Yes, increasing the amount of memory by 1/8 increases the likelihood of
failure by 1/8. The inclination to bury one's head and ignore the potential
for memory or bus failure comes from the competition for price advantage on
the personal computer market, though. The argument I've heard is "if MAC'c
can live with it, so can PC's" which may not be true, but appears to be true
enough for the typical user.

Once such a memory failure is detected, there's nothing you can do about it
except endeavor NOT to save the data which may be corrupted and become aware
of the problem. I see memory parity errors (most of the PC's here use
parity or single bit error correction)
about twice a year. Normally it's when a new box is being brought up and
memories aren't seated right or something on that order. I don't know what
that says about the memory systems of today.

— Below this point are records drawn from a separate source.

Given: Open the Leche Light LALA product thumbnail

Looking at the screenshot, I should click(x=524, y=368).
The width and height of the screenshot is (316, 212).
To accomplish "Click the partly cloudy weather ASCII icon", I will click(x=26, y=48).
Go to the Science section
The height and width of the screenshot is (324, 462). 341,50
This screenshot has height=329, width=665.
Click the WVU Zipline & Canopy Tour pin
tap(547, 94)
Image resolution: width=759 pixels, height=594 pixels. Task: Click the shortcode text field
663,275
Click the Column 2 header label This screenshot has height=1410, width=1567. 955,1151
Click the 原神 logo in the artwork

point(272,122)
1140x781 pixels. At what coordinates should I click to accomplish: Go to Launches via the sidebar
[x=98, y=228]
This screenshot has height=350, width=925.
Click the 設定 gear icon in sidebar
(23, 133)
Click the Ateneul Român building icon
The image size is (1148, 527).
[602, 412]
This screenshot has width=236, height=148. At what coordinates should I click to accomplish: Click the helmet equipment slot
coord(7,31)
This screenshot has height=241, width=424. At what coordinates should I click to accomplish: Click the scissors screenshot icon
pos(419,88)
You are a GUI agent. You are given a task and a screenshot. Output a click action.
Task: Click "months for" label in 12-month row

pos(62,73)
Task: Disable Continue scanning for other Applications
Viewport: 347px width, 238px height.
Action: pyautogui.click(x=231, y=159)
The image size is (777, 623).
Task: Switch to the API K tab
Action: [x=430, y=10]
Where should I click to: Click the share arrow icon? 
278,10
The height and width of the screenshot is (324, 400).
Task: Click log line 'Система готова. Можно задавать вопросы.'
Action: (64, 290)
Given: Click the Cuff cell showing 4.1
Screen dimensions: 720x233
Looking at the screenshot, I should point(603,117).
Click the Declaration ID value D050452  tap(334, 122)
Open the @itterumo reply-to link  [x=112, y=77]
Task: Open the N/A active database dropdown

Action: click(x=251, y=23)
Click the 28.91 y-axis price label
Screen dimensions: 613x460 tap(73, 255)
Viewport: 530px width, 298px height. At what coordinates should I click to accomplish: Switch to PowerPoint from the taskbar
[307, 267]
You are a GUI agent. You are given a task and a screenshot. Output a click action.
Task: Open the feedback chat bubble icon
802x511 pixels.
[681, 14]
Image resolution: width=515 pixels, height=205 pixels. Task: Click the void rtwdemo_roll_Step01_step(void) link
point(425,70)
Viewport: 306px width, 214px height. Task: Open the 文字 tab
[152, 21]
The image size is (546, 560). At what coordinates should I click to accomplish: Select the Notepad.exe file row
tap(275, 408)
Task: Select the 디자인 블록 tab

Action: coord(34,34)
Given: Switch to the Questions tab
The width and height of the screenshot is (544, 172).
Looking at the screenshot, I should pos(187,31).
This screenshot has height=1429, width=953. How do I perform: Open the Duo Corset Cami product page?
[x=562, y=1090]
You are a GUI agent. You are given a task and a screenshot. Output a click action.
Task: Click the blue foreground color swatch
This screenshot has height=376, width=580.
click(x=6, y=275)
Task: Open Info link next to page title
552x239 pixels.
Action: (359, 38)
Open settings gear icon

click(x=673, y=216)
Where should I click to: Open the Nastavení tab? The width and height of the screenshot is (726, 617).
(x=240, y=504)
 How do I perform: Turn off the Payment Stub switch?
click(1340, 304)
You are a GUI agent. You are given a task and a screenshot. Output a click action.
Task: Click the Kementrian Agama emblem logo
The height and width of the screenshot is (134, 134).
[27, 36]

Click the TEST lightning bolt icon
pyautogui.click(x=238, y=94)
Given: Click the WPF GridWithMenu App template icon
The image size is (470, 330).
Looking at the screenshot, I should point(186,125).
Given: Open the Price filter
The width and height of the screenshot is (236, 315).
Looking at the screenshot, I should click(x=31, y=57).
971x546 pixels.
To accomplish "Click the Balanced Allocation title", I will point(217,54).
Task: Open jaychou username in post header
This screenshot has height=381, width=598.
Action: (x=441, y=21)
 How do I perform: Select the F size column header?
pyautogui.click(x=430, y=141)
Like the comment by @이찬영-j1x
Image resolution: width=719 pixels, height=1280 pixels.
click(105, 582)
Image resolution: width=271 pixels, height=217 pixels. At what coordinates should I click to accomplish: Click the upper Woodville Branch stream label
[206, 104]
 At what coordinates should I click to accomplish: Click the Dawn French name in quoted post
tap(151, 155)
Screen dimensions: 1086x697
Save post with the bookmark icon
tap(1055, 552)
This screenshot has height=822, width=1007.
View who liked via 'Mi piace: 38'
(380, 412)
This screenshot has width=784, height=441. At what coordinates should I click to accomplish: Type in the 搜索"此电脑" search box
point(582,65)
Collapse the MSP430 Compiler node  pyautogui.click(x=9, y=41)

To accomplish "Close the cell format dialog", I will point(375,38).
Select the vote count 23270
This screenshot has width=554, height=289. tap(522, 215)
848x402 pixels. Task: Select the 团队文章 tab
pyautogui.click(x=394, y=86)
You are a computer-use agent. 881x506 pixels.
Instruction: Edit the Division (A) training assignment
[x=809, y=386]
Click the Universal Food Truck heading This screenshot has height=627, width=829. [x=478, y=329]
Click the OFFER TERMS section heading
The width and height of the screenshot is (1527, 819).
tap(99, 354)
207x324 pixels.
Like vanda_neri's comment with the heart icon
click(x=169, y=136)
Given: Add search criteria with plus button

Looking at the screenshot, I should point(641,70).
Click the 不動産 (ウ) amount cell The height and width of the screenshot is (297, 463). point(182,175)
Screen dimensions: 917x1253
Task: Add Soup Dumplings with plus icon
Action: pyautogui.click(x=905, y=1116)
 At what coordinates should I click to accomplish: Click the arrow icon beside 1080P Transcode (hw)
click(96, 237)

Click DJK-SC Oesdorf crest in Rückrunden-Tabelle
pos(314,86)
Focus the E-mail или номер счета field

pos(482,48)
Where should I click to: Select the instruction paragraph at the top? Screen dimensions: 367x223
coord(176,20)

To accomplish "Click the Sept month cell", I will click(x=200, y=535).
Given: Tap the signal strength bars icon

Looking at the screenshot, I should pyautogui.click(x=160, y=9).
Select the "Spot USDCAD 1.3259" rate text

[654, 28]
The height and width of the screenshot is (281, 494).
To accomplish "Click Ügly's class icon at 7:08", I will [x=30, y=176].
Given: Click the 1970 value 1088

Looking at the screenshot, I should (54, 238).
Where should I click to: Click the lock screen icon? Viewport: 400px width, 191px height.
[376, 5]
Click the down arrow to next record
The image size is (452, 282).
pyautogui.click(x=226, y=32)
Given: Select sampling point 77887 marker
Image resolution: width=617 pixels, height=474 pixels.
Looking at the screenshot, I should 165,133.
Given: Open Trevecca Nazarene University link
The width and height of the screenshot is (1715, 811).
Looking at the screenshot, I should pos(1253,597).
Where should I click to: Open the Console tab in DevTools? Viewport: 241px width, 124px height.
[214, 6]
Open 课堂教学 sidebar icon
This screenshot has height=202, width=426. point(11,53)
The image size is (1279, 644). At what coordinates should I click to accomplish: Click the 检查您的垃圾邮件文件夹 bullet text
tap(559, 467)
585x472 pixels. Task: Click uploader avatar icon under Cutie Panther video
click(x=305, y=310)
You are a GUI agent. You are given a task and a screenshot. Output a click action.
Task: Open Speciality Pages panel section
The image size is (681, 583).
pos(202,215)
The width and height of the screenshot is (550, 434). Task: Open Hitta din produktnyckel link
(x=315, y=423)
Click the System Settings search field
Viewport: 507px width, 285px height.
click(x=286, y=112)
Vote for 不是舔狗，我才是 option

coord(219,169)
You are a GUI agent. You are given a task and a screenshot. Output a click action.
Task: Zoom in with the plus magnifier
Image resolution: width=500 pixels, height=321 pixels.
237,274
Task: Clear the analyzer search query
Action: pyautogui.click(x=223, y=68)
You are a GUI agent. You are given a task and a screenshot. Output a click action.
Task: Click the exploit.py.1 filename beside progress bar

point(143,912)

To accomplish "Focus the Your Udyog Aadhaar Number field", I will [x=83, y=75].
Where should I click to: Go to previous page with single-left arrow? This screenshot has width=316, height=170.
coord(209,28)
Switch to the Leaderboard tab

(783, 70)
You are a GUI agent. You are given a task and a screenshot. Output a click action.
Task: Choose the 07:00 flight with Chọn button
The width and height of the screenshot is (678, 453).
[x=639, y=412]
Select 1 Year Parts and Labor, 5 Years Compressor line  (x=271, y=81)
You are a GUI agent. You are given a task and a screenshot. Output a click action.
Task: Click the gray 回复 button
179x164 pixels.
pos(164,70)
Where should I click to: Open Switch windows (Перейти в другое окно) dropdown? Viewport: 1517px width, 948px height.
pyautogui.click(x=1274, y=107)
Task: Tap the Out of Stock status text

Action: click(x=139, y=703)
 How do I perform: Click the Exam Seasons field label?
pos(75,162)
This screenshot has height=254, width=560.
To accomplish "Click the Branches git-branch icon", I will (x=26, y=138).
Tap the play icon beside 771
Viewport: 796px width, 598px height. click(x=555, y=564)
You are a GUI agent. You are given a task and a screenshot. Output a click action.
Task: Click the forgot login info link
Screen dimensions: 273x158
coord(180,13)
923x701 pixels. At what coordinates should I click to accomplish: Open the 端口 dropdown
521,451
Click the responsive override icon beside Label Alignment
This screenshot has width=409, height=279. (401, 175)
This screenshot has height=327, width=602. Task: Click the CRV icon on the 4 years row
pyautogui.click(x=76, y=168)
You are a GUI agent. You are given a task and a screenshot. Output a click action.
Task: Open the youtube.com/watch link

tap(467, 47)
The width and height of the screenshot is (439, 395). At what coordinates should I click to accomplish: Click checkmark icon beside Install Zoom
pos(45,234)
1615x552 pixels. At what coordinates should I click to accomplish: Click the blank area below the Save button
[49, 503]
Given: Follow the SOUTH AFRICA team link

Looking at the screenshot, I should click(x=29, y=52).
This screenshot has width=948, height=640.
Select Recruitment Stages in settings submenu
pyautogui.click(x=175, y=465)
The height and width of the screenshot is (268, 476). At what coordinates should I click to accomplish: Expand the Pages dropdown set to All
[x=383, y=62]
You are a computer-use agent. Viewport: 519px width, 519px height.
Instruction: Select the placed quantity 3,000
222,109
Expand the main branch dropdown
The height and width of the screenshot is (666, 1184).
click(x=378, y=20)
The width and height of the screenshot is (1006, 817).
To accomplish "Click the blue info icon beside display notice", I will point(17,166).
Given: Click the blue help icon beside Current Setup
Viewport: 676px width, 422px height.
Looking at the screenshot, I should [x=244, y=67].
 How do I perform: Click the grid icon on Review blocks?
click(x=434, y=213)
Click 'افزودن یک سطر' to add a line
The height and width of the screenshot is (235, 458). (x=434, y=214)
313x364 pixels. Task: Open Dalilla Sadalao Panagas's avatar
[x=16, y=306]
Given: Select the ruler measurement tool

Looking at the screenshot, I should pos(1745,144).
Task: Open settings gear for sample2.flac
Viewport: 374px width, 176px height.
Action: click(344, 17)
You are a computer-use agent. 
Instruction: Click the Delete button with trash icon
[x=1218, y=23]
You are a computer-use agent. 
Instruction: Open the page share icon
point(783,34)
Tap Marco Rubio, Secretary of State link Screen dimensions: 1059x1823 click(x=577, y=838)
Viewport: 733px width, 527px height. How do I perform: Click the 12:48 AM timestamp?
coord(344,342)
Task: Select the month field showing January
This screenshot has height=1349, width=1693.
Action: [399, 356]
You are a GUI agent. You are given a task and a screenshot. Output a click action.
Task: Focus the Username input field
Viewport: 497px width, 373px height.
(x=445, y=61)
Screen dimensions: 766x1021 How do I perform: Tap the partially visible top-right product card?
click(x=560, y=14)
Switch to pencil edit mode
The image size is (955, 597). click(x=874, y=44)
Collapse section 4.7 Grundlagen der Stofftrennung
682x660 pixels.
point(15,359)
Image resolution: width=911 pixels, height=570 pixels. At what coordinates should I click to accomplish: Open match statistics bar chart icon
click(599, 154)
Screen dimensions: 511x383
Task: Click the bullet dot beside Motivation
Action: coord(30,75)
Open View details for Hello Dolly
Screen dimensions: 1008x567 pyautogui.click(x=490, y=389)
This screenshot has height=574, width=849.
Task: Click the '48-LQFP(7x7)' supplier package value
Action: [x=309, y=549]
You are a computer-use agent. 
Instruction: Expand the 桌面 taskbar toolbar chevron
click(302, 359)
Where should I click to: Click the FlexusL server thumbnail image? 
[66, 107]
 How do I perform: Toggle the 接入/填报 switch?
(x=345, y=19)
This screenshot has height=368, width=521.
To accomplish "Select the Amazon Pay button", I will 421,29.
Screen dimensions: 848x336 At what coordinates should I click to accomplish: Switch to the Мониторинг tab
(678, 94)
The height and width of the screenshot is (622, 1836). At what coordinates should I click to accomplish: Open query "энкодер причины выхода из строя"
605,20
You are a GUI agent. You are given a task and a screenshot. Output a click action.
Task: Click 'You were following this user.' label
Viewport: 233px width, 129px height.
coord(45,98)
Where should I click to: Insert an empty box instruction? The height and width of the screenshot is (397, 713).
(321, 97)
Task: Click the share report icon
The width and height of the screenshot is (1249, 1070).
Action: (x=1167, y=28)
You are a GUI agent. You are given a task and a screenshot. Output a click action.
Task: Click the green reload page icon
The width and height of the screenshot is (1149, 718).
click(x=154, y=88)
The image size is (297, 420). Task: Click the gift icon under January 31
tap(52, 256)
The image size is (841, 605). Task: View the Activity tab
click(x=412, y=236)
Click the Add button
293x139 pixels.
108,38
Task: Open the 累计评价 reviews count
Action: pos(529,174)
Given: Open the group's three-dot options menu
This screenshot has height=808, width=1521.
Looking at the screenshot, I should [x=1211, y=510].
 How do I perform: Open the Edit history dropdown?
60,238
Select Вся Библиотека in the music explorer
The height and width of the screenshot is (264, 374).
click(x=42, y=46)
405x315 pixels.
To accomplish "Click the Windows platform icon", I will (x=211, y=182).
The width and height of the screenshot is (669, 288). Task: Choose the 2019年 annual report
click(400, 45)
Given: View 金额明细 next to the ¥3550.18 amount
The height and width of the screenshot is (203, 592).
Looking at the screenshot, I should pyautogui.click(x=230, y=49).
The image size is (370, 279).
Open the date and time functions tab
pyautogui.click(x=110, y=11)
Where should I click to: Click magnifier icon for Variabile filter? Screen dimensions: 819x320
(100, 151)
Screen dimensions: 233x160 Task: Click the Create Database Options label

It's been a few years, but I always preferred single-bit correction over
parity in sizeable memory arrays. I designed one fairly large buffer memory
for Honeywell, which had 72-bit-wide memory, 64 MB deep, which was quite a
bit for that time (1991) with single bit correction only to have the manager
tell me it was not needed. "Whom are we helping with this added expense?"
was his position. I pointed out that it would make memory problems a depot
or even field repair whereas it would be a return-to-factory otherwise. He
insisted, though. The software lead and I agreed we'd base our memory check
on parity, which still allowed for isolation of the faulty SIMM. Since this
was not a main system memory but just a data buffer, it didn't matter that
it ws defective and firmware could rigorously isolate the faulty device.

I'm not sure what you're saying about the relative value of the extra bit of
memory versus the risk of promulgating a transient error into infinity by
recording it as though it were correct, Ethan. You seem to suggest that it
would have been better not to have had the 60-cent memory part in place
rather than to find and repair it once its failure was detected by parity
circuitry. I doubt you believe that, however. It is true that the addition
of parity circuitry means that there is an elevated likelihood of failure
proportinal to the increased memory size. It is also true that parity
checking circuitry requires time to work, and can, itself, fail as well.
Increased circuit complexity does increase the statistical probability of
failure. ECC circuitry doesn't decrease the probability of memory failure.
It does decrease the amount of down-time resulting from it, and it avoids
the data loss and down-time associated with single-bit transient failures,
which are more common than hard failures.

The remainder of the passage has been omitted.